PROVIDED PASSAGE
---+---

Netflix’s new teen-driven series Sex Education is about exactly what it says…sex. Having already been renewed for a second season, let’s explore what you’re getting into, shall we?
Otis Milburn (Asa Butterfield) is a sexually frustrated teen who is finding it hard to…pleasure himself but Milburn is not like most teens. His mom, Jean (Gillian Anderson), is a sex therapist (and a nymphomaniac if you ask me). His best friend, Eric (Ncuti Gatwa), is black gay man and he befriends a social outcast at school named Maeve Wiley (Emma Mackey) who comes up with the idea to start a sex therapy clinic at school.
Literally, the ENTIRE series is about sex and the students having sex with each other; however, there is a solid storyline. You see, Otis has a crush on Maeve. (Eric thinks she’s out of his league and would never date Otis.) Maeve needs money and Otis wants to fit in and impress Maeve.
This show is the perfect teen dramedy for this age of new babies. I, personally, have never seen a show like this. I mean, Degrassi comes close but with the freedom of Netflix, anything goes…and I mean ANYTHING. Only on Netflix, HBO or Showtime can you see teenagers struggling through not only life but sexual identity. Genius. Might have came too late for us 90’s babies but it’s just in time for these new confused kids.
I also love Eric’s journey throughout this series. He’s a supporting character but he adds something we don’t get from the other main characters. Eric is from a very religious African family. His family loves him and they know he’s gay but we definitely get the sense that he still yearns for the approval of his family, particularly from his dad. From my perspective in watching this series, I don’t think that his dad is the type that wishes his kid wasn’t gay or the type that wants to disown him. What I got was that the dad just wanted his son to be safe. This is the life that he is leading and doesn’t want his son to be hurt. I feel Eric’s dad worries a lot about his son going out in the world as a black, gay, British man but I think Eric thinks is dad is more concerned about him being gay in general. Then there’s school. He’s not the popular gay kid so life is a little difficult…that is until about episode eight or nine. You will be surprised. I won’t even go further into this because I don’t want to spoil it if you haven’t seen it yet.
Like I said earlier, season two has been greenlit and I believe that season two will be more complicated and complex than season one. I know what you’re all thinking, “Of course, season two will be more complicated than season one. That’s how series work.” But, I had a whole plan in my mind for how the season would end and it blew up in my face…so, yeah, I need season two to explain some things.
Should you watch this series?
If you love a teen drama as much as I do and you know you’re too old for that, then yes, watch this series. Again, be warned, sex education means SEX EDUCATION.

---+---

COMPLETE THE FOLLOWING
**1)** According to the review of Sex Education, what is Jean's job?
**2)** Rewrite the Sex Education review from "Like I said" to "watch this series?", swapping "season two" for "the second season".

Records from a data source

---+---

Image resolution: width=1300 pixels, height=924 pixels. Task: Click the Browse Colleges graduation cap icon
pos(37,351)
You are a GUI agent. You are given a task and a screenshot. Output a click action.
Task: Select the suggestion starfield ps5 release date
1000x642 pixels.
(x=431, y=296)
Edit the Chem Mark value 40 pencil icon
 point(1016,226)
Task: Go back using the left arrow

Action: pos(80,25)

---+---

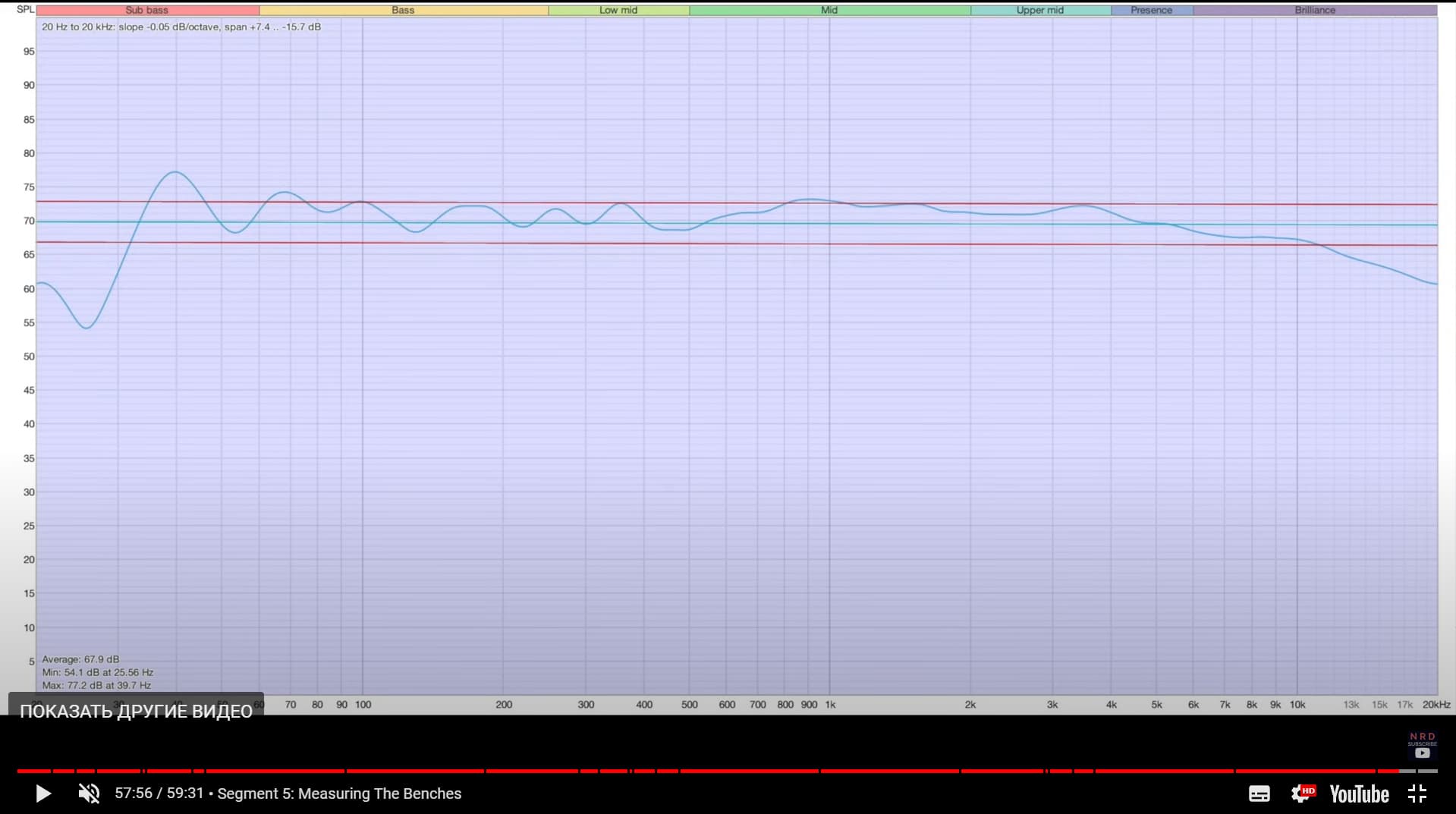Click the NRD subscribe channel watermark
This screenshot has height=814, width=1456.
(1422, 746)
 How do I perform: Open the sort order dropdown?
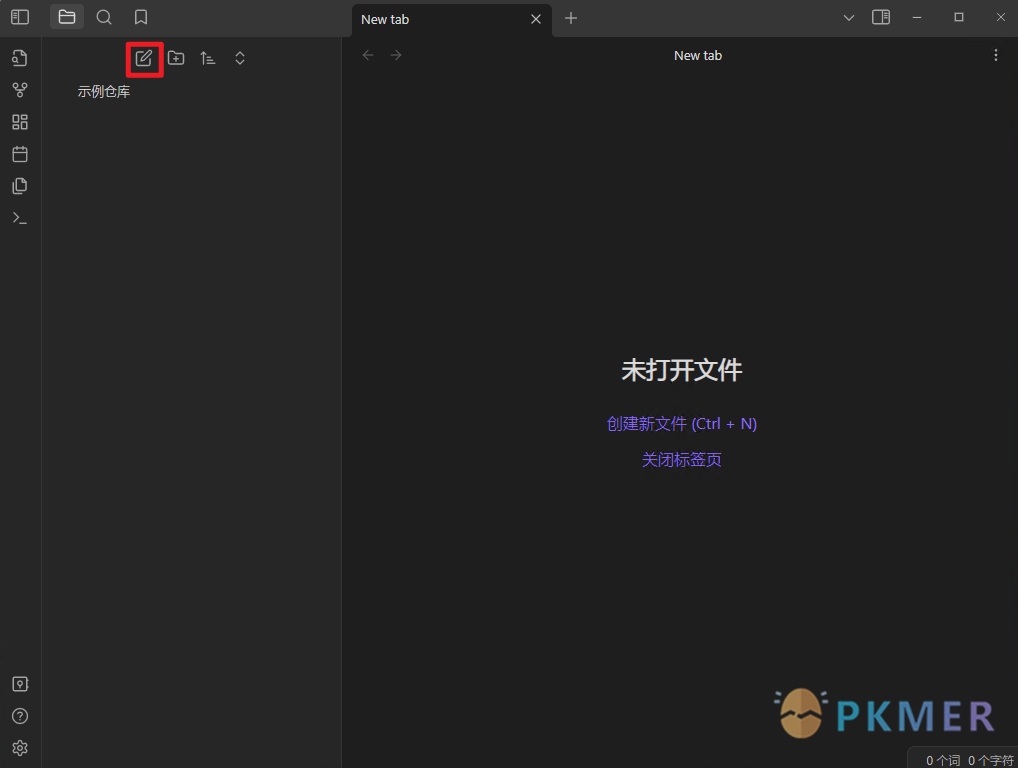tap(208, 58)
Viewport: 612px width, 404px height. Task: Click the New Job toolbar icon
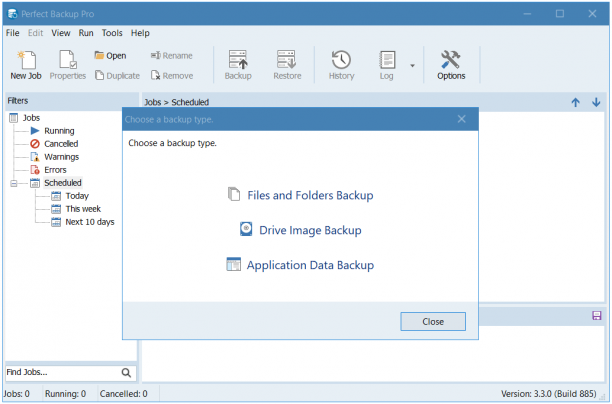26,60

---+---

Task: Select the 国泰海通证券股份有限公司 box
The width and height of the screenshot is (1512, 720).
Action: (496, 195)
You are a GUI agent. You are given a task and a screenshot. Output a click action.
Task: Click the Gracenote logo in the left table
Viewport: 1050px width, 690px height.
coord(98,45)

---+---

PER-TASK ANSWERS
**1)** Jean is a sex therapist.

**2)**
Like I said earlier, the second season has been greenlit and I believe that the second season will be more complicated and complex than season one. I know what you’re all thinking, “Of course, the second season will be more complicated than season one. That’s how series work.” But, I had a whole plan in my mind for how the season would end and it blew up in my face…so, yeah, I need the second season to explain some things.
Should you watch this series?